On Tue, 2003-04-22 at 11:41, Sebastian 'Frank©' Wieseler wrote:
> Hi guys,
> I have several questions - please help me.
> 
> Hallo, nice mailing-list :-)
> How are you, today? Can you help me a little bit? TIA!
> 
> First:
> Root can start wvdial but all other users get the error:
> $ wvdial
> --> WvDial: Internet dialer version 1.53
> --> Cannot open /dev/ttyS0: Permission denied
> --> Cannot open /dev/ttyS0: Permission denied
> --> Cannot open /dev/ttyS0: Permission denied
> 
> But all this users belongs to the group tty.
> Any idea?

when running wvdial, it starts pppd for you after authentication.
when pppd starts it takes control of (in your case /dev/ttyS0) the modem
device. in other words it chmods it to 640 (it is usually set to 660)
then everything is wonderful until you try to kill wvdial or pppd at
which point wvdial will catch the kill signal and then kill pppd for you
or you kill pppd manually. sometimes pppd does not change the
permissions back to 660. i dont know why, i think this is a bug in
wvdial, but i have no evidence to back this up (just a hunch).

so, short term solution, change the permissions for /dev/ttyS0.

long term solution #1, look at the wvdial code and fix it.

#2 hack a work around. heres what i have done:

make a c file and put in it:

#include <sys/types.h>
#include <sys/stat.h>
 
int main(){
        mode_t m = S_IRUSR | S_IWUSR | S_IRGRP | S_IWGRP;
        int retval = chmod("/dev/modem", m);
        return retval;
}

compile with "gcc -o chmodem chmodem.c" or whatever you like.

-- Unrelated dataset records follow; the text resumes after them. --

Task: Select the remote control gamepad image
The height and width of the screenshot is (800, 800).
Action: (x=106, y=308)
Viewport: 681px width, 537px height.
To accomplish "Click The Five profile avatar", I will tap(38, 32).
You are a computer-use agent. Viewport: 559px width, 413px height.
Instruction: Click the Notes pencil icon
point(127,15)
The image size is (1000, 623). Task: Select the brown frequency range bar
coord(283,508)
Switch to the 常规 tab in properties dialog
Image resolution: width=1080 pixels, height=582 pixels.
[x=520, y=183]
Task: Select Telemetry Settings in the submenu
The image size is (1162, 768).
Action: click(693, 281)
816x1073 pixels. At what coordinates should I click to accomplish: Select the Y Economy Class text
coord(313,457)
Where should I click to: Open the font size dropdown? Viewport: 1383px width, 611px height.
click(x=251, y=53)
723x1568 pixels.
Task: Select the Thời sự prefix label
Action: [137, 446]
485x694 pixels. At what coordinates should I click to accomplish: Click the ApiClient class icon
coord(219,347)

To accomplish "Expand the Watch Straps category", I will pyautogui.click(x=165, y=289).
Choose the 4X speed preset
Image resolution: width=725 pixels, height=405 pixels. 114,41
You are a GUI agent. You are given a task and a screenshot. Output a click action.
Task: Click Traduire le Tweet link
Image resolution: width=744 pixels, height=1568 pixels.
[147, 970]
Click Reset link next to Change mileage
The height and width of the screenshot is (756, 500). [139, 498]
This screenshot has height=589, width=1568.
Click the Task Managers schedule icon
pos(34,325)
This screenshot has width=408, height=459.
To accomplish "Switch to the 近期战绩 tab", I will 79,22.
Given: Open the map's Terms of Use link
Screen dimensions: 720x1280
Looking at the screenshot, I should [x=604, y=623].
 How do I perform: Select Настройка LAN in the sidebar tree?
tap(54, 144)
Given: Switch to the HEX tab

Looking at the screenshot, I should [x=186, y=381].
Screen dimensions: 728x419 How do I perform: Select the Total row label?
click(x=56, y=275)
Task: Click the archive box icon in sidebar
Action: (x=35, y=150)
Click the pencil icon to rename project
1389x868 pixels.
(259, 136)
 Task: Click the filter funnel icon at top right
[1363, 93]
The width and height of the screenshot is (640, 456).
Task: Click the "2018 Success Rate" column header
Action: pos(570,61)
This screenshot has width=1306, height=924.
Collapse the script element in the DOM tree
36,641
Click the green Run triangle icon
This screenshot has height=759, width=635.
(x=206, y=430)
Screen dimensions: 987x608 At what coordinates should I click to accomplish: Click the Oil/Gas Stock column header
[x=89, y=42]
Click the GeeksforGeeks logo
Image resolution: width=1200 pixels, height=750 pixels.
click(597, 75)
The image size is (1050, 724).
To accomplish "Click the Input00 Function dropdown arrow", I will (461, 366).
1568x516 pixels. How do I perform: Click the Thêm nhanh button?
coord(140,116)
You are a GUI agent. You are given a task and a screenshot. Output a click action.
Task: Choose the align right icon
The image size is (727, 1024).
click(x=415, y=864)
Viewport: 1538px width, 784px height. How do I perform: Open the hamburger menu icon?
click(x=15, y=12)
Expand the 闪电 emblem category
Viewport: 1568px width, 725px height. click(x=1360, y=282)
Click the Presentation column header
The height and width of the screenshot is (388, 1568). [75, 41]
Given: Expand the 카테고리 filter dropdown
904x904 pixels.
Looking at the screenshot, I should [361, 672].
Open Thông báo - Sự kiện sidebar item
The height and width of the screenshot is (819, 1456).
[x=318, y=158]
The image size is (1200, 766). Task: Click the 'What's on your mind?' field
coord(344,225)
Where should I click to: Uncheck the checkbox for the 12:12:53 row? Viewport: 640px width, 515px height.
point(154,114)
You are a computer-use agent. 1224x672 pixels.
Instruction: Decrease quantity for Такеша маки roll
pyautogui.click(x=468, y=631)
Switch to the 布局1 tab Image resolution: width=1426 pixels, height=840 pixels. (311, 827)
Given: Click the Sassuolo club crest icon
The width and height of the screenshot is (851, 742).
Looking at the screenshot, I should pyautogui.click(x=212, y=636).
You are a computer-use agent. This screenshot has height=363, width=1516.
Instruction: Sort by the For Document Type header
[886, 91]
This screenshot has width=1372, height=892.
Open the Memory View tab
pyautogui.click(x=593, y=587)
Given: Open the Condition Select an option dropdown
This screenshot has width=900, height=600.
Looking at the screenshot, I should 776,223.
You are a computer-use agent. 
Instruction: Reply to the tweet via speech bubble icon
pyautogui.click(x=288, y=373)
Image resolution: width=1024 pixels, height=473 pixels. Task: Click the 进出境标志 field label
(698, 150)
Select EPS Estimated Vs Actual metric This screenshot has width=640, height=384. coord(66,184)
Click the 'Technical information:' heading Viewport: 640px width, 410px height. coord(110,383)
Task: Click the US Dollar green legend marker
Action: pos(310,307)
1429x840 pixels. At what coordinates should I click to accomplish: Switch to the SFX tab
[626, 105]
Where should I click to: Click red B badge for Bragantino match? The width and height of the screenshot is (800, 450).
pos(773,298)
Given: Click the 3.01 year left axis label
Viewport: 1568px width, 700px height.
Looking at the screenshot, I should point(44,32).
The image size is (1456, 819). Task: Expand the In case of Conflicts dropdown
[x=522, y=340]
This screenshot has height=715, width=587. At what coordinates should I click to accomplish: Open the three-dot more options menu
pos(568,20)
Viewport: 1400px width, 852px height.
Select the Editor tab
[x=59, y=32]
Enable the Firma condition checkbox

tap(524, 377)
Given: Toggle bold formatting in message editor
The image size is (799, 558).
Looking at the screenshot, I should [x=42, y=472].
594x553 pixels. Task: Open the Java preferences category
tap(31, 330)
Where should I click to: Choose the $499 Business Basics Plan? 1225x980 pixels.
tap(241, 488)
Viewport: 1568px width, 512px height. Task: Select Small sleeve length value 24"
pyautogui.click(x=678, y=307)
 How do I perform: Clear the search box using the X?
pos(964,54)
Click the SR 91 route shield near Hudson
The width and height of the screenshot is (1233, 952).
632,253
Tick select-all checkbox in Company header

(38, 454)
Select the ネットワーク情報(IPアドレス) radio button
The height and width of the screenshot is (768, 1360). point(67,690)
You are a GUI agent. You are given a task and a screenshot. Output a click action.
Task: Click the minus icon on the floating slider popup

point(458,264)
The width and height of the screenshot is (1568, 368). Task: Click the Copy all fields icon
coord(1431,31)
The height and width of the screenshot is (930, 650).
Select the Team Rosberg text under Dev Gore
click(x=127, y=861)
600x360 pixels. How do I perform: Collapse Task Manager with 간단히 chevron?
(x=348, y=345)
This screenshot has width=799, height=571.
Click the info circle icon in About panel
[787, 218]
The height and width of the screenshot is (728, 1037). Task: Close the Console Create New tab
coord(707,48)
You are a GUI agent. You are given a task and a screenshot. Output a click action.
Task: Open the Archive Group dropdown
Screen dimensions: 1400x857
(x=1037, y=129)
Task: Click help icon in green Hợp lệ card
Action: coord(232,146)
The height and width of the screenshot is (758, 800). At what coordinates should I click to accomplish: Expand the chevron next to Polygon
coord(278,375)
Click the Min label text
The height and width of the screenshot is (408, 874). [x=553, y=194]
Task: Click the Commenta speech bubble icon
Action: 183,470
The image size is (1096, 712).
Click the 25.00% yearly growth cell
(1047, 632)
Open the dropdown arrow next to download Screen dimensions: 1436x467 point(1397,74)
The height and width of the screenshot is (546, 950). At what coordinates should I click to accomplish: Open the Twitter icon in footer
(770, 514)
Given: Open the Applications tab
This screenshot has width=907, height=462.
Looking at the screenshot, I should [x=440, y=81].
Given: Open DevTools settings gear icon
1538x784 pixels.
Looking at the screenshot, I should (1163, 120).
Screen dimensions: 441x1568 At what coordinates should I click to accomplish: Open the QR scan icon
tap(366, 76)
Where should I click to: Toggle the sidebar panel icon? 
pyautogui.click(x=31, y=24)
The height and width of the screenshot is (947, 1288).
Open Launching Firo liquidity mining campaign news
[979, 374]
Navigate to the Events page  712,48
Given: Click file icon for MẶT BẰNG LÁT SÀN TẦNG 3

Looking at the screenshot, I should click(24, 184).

this executable will change the permissions of /dev/modem to 660 for
you. the reason i had to make an executable for this is so i could use
the SUID bit. (you may change the /dev/modem to /dev/ttyS0 or create a
symbolic link from /dev/modem to /dev/ttyS0)

then i put this executable someplace nice like /usr/local/bin
and did a "chown root.tty /usr/local/bin/chmodem" and
"chmod 4750 /usr/local/bin/chmodem" so that when people from tty run
this, they will run it effectively as root. also /usr/local/bin should
already be in your PATH. check to make sure. (if not, add it)

then i made some wrapper scripts for bringing up wvdial

make a file called /usr/local/bin/wvdialon and put in it:

#!/bin/bash

chmodem
wvdial <your account info>

and another file called /usr/local/bin/wvdialoff and put in it:

#!/bin/bash

killall wvdial
chmodem

now do a "chown root.tty /usr/local/bin/wvdial*" and a 
"chmod 750 /usr/local/bin/wvdial*"

and use the scripts wvdialon and wvdialoff to de/activate your dialup.

enjoy,

-matt zagrabelny

ps. i would send separate emails for your different topics.